And if so could someone provide an example with the provided sample data and variables used from "Current Solution" (as I'm apparently to stupid to implement it myself).

Problem:

I need to interpolate (and if possible also extrapolate) a DataFrame (size = (34, 18)) of scattered data at specific coordinate points. The DataFrame stays always the same.

The interpolation need to be fast as it is done more than 10.000 times in a loop.
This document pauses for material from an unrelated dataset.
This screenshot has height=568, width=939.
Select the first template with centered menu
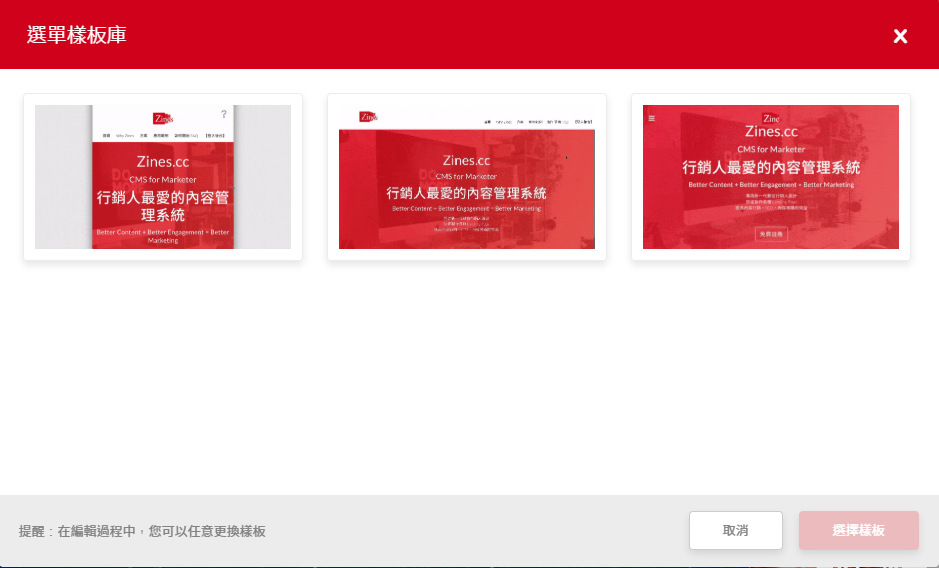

The coordinates at which will be interpolated are not know in advance as they change every loop.

Current Solution:

def Interpolation(a, b):

    #import external modules
    import pandas as pd
    from scipy import interpolate

    #reading .xlsx file into DataFrame
    file  = pd.ExcelFile(file_path)
    mr_df = file.parse('Model_References')
    matrix = mr_df.set_index(mr_df.columns[0])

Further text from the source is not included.